Camp v. Commissioner of Internal Revenue

195 F.2d 999, 41 A.F.T.R. (P-H) 1148, 1952 U.S. App. LEXIS 4158
CourtCourt of Appeals for the First Circuit
DecidedApril 17, 1952
Docket4573
StatusPublished
Cited by14 cases

This text of 195 F.2d 999 (Camp v. Commissioner of Internal Revenue) is published on Counsel Stack Legal Research, covering Court of Appeals for the First Circuit primary law. Counsel Stack provides free access to over 12 million legal documents including statutes, case law, regulations, and constitutions.

Bluebook
Camp v. Commissioner of Internal Revenue, 195 F.2d 999, 41 A.F.T.R. (P-H) 1148, 1952 U.S. App. LEXIS 4158 (1st Cir. 1952).

Opinion

MAGRUDER, Chief Judge.

Frederic E. Camp petitions for review of a decision of the Tax Court entered No-ember 7, 1950, holding that petitioner was deficient in his gift tax for the year 1937 in the amount of $55,737.08, and for the year 1943 in the amount of $1,839.99. Primarily, the issue relates to the year 1937; the Tax Court’s determination as to 1937 resulted in an upward revision of the figure for taxpayer’s net gifts for the years prior to 1943, and thus, as a mere matter of mathematical computation, in a determination of a deficiency in taxpayer’s gift tax liability for other gifts made by him' in 1943.

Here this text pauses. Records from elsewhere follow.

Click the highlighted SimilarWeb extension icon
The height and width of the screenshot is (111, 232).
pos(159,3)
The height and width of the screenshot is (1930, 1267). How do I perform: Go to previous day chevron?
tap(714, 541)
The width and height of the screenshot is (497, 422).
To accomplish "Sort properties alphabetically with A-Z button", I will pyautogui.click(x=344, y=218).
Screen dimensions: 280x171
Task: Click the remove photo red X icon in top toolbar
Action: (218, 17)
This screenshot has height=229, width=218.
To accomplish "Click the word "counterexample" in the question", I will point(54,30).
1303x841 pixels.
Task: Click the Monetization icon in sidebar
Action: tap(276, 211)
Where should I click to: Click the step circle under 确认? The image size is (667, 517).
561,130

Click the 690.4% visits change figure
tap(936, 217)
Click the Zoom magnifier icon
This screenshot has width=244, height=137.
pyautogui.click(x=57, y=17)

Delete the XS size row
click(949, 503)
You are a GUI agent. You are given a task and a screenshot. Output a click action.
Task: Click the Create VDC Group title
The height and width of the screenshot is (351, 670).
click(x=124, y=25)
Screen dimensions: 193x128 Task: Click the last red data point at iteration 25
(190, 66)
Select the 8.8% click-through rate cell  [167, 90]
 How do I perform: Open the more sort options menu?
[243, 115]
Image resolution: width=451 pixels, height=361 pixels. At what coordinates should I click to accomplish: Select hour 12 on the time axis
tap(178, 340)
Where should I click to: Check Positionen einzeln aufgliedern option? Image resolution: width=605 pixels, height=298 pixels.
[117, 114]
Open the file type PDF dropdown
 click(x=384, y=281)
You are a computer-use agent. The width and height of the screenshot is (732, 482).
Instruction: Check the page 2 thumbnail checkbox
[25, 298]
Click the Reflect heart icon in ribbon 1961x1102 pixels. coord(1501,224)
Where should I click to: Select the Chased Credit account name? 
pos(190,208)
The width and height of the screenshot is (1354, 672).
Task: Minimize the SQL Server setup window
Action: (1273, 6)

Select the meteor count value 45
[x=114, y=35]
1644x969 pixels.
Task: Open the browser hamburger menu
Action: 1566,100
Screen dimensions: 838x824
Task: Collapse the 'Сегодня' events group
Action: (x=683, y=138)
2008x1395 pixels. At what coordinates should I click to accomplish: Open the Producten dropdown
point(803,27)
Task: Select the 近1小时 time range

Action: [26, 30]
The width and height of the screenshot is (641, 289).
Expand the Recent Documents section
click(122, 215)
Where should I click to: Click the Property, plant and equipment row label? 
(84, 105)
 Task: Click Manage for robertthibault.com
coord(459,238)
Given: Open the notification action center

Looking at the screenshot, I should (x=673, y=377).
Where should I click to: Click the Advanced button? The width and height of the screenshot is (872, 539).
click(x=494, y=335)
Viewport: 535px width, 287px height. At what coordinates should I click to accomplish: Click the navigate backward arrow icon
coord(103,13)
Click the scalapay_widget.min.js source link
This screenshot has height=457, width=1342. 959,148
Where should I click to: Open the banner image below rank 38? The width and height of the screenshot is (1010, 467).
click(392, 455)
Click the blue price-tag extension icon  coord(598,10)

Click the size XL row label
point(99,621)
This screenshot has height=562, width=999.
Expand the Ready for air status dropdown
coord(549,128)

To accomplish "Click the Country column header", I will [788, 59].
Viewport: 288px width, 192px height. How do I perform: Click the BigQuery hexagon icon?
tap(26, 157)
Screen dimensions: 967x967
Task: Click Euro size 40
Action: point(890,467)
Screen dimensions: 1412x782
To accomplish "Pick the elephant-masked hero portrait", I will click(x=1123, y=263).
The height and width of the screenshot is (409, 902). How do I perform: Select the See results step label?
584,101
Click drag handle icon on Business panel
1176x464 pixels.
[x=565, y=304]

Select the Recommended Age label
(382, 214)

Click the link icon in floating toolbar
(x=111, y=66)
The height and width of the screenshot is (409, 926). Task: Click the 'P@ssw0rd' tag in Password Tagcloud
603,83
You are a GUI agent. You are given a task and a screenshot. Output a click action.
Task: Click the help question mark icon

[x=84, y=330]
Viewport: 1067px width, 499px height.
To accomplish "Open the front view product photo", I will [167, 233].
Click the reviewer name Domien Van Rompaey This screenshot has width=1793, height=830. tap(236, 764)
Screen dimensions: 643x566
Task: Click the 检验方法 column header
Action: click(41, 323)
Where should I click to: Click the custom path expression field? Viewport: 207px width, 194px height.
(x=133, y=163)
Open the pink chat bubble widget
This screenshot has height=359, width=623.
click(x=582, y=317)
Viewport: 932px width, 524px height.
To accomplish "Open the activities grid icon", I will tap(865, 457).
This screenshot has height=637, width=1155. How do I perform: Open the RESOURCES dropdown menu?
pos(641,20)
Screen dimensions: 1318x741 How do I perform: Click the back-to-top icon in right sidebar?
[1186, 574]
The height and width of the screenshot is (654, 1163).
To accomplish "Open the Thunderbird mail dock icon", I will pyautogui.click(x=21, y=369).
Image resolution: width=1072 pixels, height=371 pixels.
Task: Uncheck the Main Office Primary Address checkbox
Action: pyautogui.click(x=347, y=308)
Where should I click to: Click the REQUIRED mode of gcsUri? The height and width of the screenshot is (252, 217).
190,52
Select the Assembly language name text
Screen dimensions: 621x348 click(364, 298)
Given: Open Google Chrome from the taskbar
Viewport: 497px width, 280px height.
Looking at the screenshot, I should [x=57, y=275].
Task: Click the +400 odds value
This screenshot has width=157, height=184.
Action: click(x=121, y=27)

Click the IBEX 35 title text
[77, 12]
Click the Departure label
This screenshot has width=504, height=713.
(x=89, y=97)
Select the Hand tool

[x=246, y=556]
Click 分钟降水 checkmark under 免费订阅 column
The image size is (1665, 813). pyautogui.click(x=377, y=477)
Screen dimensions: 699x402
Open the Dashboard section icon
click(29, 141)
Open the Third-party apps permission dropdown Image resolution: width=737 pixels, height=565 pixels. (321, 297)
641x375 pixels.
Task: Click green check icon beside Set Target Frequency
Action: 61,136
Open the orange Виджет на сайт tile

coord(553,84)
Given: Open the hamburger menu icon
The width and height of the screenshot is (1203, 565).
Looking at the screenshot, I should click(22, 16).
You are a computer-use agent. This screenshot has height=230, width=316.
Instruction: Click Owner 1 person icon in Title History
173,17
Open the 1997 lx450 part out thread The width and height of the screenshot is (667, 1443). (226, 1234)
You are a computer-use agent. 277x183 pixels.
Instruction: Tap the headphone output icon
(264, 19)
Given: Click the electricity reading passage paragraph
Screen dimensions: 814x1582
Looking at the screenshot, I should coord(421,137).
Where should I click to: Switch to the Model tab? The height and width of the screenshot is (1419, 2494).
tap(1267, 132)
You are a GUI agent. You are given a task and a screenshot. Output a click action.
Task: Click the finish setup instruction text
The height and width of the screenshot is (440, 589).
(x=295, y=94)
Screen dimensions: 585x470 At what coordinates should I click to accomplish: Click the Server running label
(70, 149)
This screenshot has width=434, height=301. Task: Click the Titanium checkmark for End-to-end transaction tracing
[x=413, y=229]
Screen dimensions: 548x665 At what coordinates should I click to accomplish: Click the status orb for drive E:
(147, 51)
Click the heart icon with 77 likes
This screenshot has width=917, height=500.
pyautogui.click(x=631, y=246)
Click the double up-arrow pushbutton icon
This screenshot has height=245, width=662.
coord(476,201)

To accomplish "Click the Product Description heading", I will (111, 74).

The dispute centers about the effect of a transfer in trust made by the taxpayer in 1932, prior to the enactment of the Revenue Act of 1932, § 501 of which imposed a tax on gifts. 47 Stat. 245, 26 U.S.C.A.Int.Rev.Acts, page 580. Petitioner insists that this transfer in trust was a completed gift of the whole corpus, so that the transaction in its entirety was outside the incidence of the gift tax subsequently enacted. The Tax Court has held, however, that there was no completed gift at all in 1932, because the donor reserved in the deed of trust full power to alter, amend or revoke, in conjunction with his half brother, who, the court concluded, had no “substantial adverse interest” in the trust property; and that there was a completed gift of the whole of the corpus of the trust in 1937, when the trust instrument was amended so as to vest the power of further amendment or revocation in the donor in sole conjunction with the donor’s wife, who had a life interest in the trust income.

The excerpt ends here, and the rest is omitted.